The Child-Pugh class B population (n = 20, 13%) showed high-frequency rates of liver function-related adverse events (AEs) due to lenvatinib. The 8-week dose intensity of lenvatinib had a strong correlation with liver function according to both the Child-Pugh and albumin–bilirubin (ALBI) scores.
“Lenvatinib is expected to be promising and beneficial for patients with advanced HCC requiring second- or later-line therapy and who have a high burden of intrahepatic lesions [but] we cannot recommend lenvatinib for Child-Pugh class B patients on the basis of the results of the present study,” wrote the authors, led by Susumu Maruta, MD, of Chiba University, Chiba, Japan. “Since lenvatinib may be an unexpectedly sensitive drug affected by liver function, more attentive management of lenvatinib dose modification should be considered.”
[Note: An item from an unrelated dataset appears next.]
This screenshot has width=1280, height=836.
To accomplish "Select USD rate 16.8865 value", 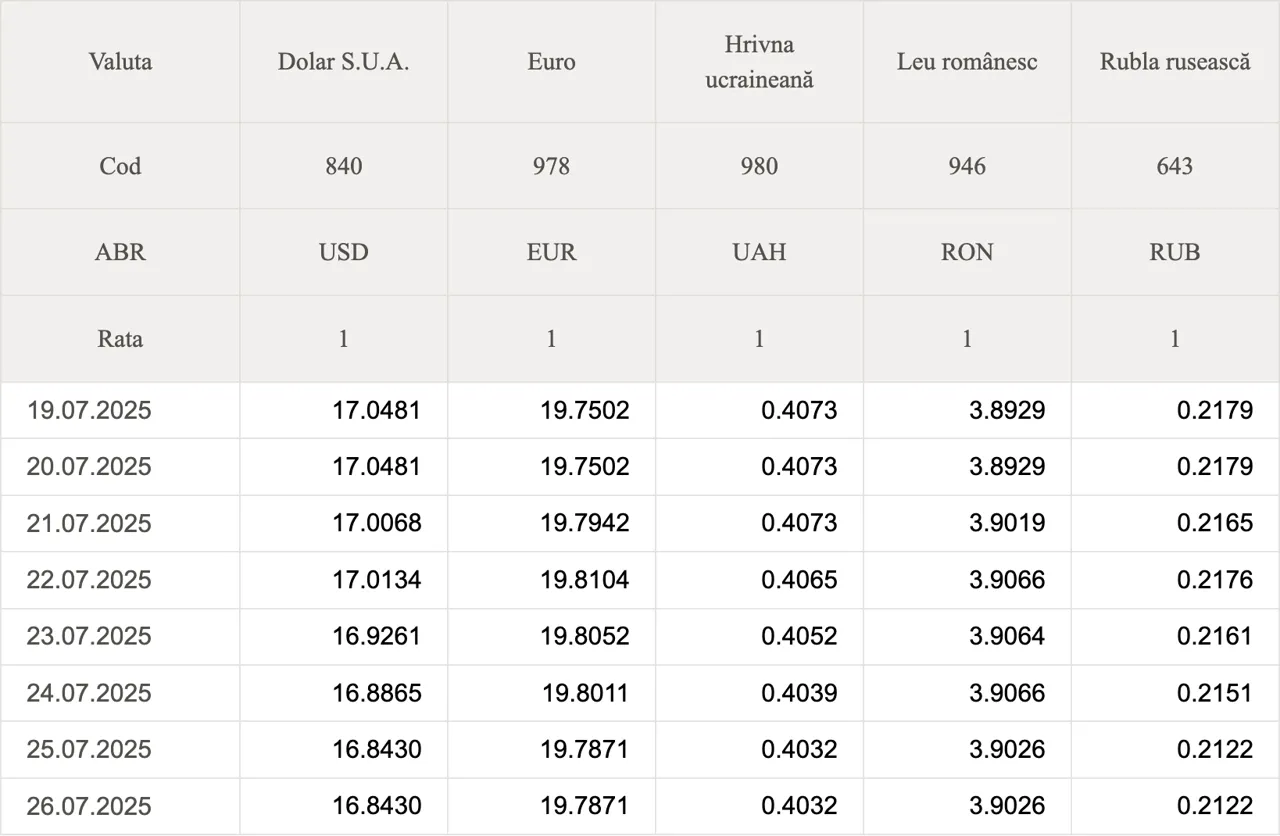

REFLECT was a phase III randomized open-label noninferiority trial conducted in 20 countries that compared lenvatinib to sorafenib (Nexavar) in first-line treatment of patients with unresectable HCC. Among 954 patients randomized to lenvatinib (n = 478) or sorafenib (n = 476), the median overall survival (OS) for lenvatinib was 13.6 months (95% CI, 12.1–14.9). The median OS for sorafenib was 12.3 months (95% CI, 10.4–13.9; hazard ratio [HR] 0.92, 95% CI 0.79–1.06), which met the authors’ predetermined criteria for noninferiority.2
The present study, which was conducted at 7 institutions in Japan, included mainly patients with Child-Pugh class A status. The authors specifically included patients with Child-Pugh class B status upon physician approval: “According to baseline radiological assessments, 27 patients (18%) had main portal vein and/or bile duct invasion or 50% or higher liver occupation by an intrahepatic tumor and conflicted with the radiological exclusion criteria of the REFLECT trial.” They defined this population as the “high burden of intrahepatic lesions” group.
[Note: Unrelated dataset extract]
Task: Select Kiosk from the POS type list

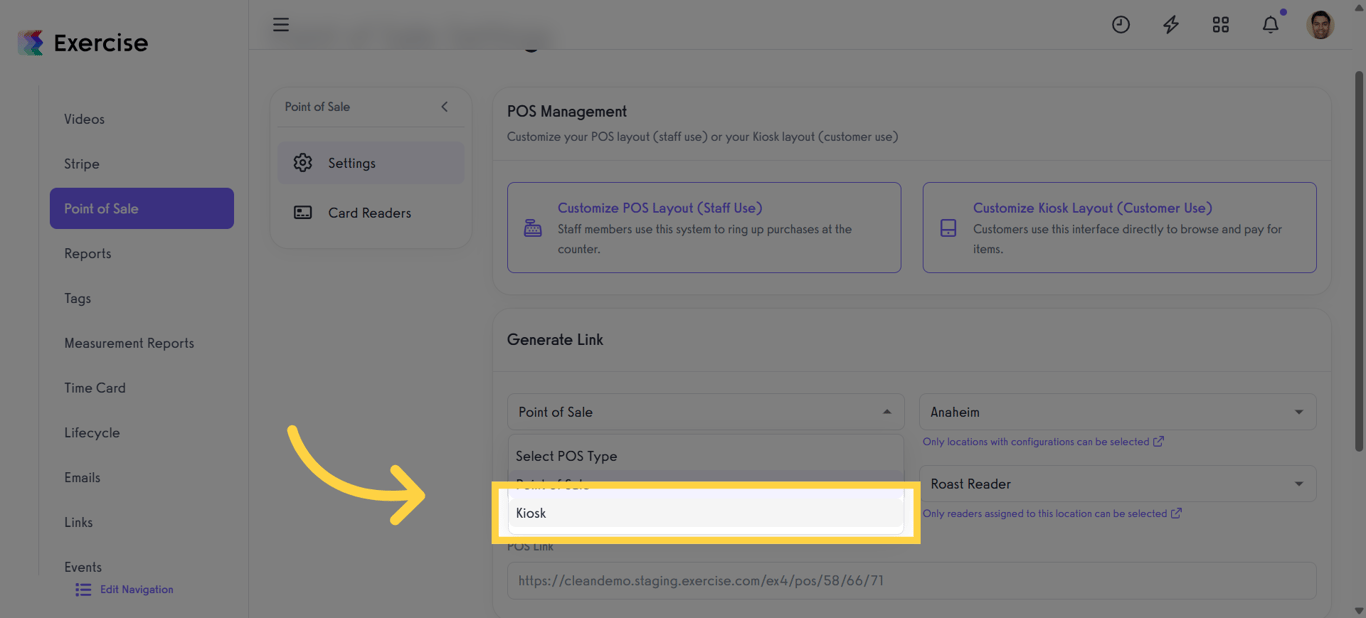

Patients’ median age was 73 years old and nearly all patients had an ECOG performance status of 0 or 1 (93%). At 45%, hepatitis C virus was the most common etiology, followed by alcohol abuse (25%) and hepatitis B virus (13%). At baseline, 23% of patients had macrovascular invasion, while 38% of patients had extrahepatic metastasis.
The median PFS was 5.1 months (95% CI 4.4–5.9 months), while the median OS was 13.3 months (95% CI, 9.9–16.7 months). The median duration of treatment with lenvatinib was 5.3 months (95% CI, 4.5–6.1 months). The median observation period was 6.7 months (95% CI, 6.2–7.3 months), by the end of which 95 patients (62%) had discontinued lenvatinib. Disease progression was the most common reason for discontinuation at 38% (n = 58), while AEs were the next most common at 21% (n = 32).
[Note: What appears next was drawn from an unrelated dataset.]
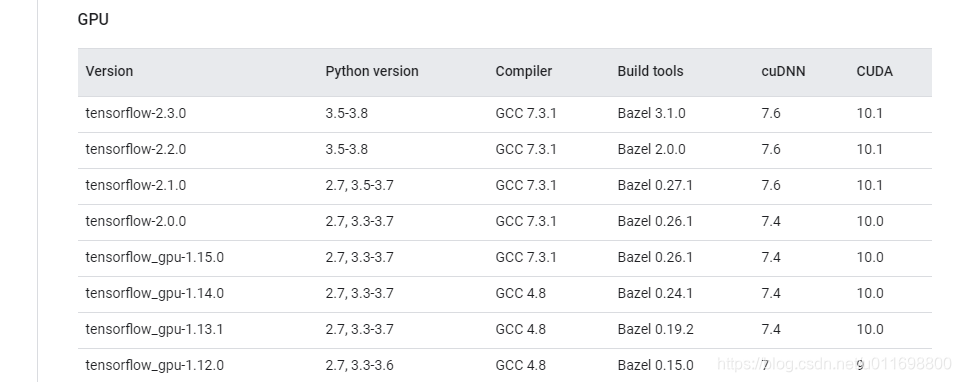Click the Compiler column header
The most common AEs were hypothyroidism and anorexia (n = 63, 41% each). The most common grade 3 or higher AE were hypertension (n = 11, 7%), elevated aspartate transaminase (AST; n = 11, 7%), and proteinuria (n = 10, 6%). During follow-up, nearly 80% of patients (n = 120, 79%) required lenvatinib dose reductions due to AEs. The three most common causes of dose reductions were anorexia (n = 33, 22%), fatigue (n = 24, 16%), and encephalopathy (n = 18, 12%).
Maruta et al note that the incidence of HCC is expected to dramatically increase in upcoming decades, especially in East and South Asia. They remain hopeful that lenvatinib may be a promising agent for use in patients with advanced HCC with a high burden of intrahepatic lesions. “Although our study included a [lower] number of patients with advanced HCC with a high burden of intrahepatic lesions, further prospective or large cohort retrospective studies should be required to confirm the safety and efficacy of lenvatinib in this group,” they wrote.
1. Maruta S, Ogasawara S, Ooka Y, et al. Potential of Lenvatinib for an Expanded
Indication from the REFLECT Trial in Patients with Advanced Hepatocellular Carcinoma. Liver Cancer. Published online May 5, 2020. DOI: 10.1159/000507022
2. Kudo M, Finn RS, Qin S, et al. Lenvatinib versus sorafenib in first-line treatment of patients with unresectable hepatocellular carcinoma: a randomised phase 3 non-inferiority trial. Lancet. 2018;391(10126):1163-1173. Published online February 9, 2018. doi:10.1016/S0140-6736(18)30207-1.